### Problem statement
Copy out the text of all the records below word for word, leaving out the pictures.

### Data provided
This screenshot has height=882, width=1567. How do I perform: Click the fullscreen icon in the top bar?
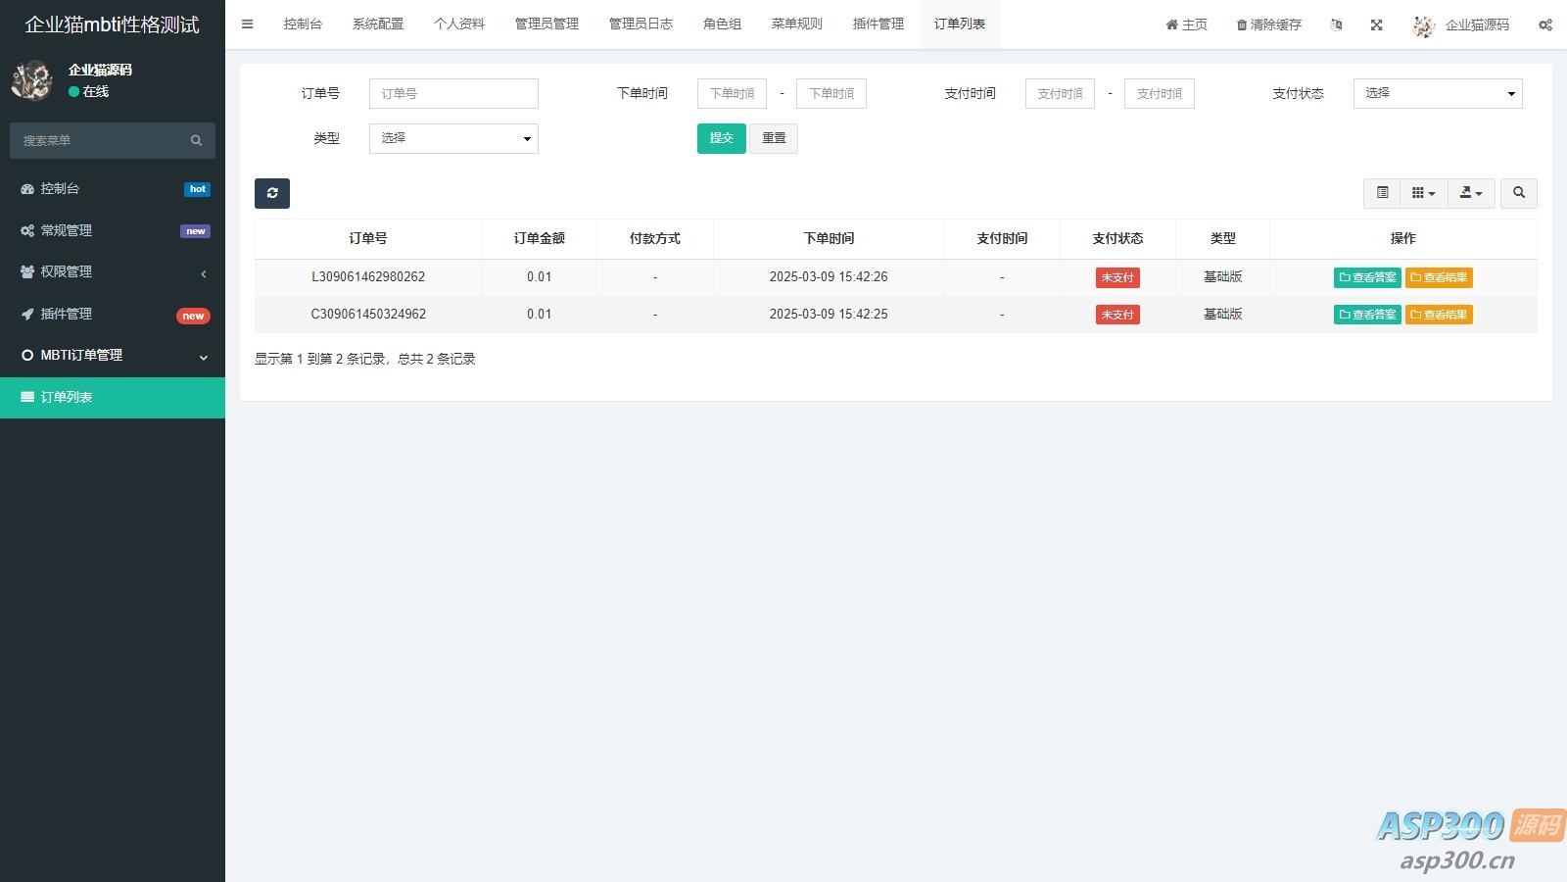(1376, 25)
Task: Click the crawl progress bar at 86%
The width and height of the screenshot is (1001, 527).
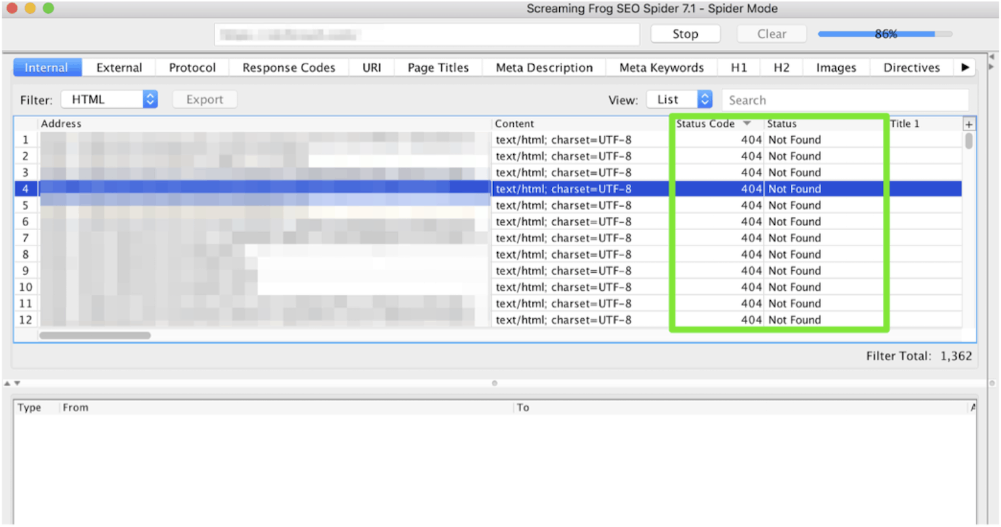Action: tap(885, 34)
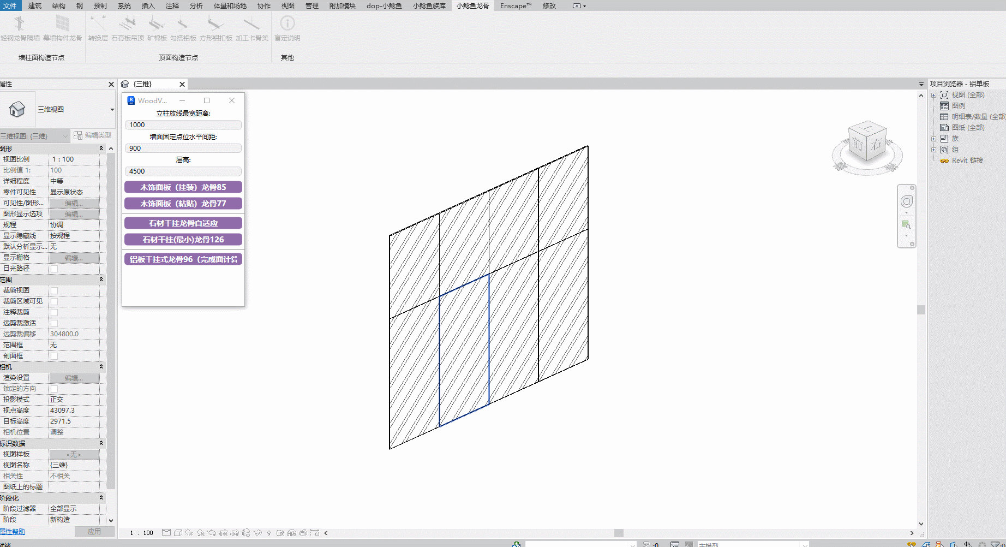The height and width of the screenshot is (547, 1006).
Task: Open the 三维视图 type selector dropdown
Action: pyautogui.click(x=112, y=110)
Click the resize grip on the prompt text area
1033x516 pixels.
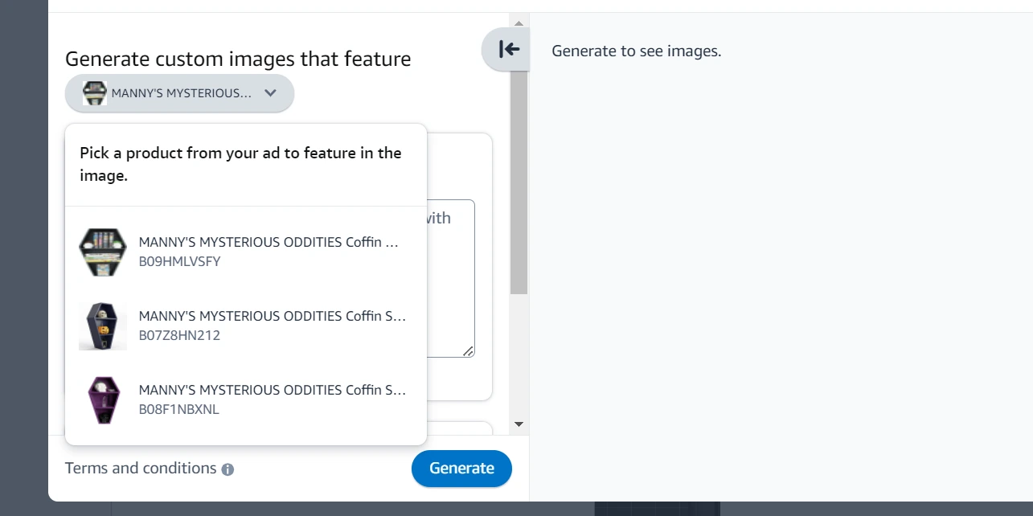pos(468,350)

### Solution below
This screenshot has height=882, width=1567. How do I perform: Click the fullscreen icon in the top bar?
(1376, 25)
Task: Click the crawl progress bar at 86%
The width and height of the screenshot is (1001, 527).
Action: tap(885, 34)
The height and width of the screenshot is (547, 1006).
Task: Open the 三维视图 type selector dropdown
Action: pyautogui.click(x=112, y=110)
Click the resize grip on the prompt text area
1033x516 pixels.
pos(468,350)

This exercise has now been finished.